Saltó en el auto, se inclinó y le dio un beso a Brent en la mejilla:
– ¿Adivina?
Su rostro se puso rígido:
– Te dieron el empleo.
– Tal vez -sintió su propia sonrisa radiante-. La entrevista salió bien. Muy, muy bien.
– ¿Y? -sus labios parecían petrificados en una sonrisa, pero después de la mañana que había tenido, probablemente no quería hacerse demasiadas expectativas.
– No lo sabré hasta dentro de un par de días. El doctor Velásquez dijo que tiene que entrevistar a otra gente. Pero creo que lo tengo. Al menos, eso espero.

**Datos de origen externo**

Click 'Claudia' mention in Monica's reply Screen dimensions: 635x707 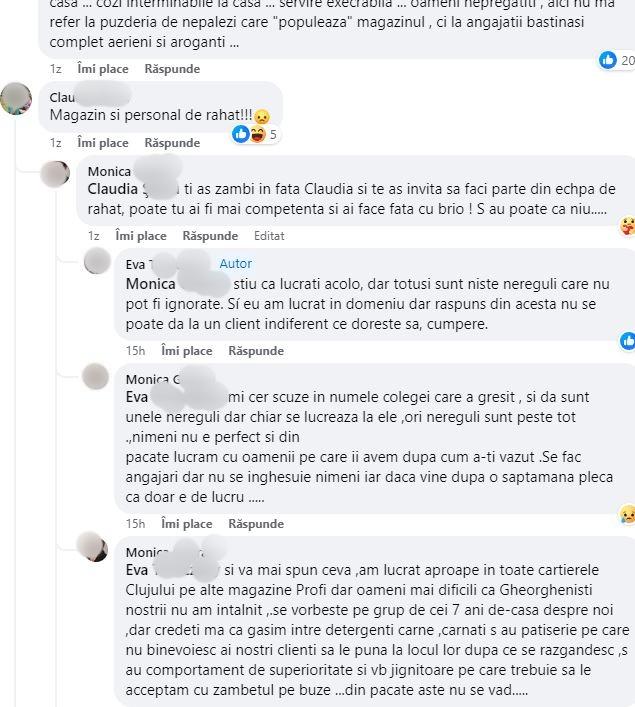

– Laura… -la miró fijo como si se hubiera vuelto loca-. Realmente no tienes que aceptar el primer empleo que te ofrecen.
– Lo sé. Pero deseo este empleo. Me gusta mucho el doctor Velásquez, y también te gustará a ti cuando lo conozcas.
– Si tú lo dices -farfulló mientras prendía el motor.
Ella lo observó en silencio salir manejando del estacionamiento.
– ¿Te sientes bien?
– Claro, estoy bien -cuando la miró de reojo, su mirada no llegó a encontrarse con la suya.
– ¿Estás seguro? -insistió ella.
– Por supuesto -dijo él-. ¿Por qué no habría de estarlo?
– No lo sé. Sólo pensé que estarías más contento por mí, es todo.
– Estoy contento por ti -insistió él, con más fuerza de lo que debiera. Luego, se retractó y suspiró-: Es que tengo demasiadas cosas en la cabeza, es todo.
– ¿Oh, sí? -ella ladeó la cabeza para mirarlo a los ojos-. ¿Hay algo de lo que quieras hablar?
Haciendo caso omiso a su pregunta, se metió en el tránsito:
– ¿Qué calle dijiste que debo tomar?
Ella suspiró y le dio la dirección de la casa de Melody, pero no pudo quitarse de encima la sensación de que se había levantado una barrera entre los dos.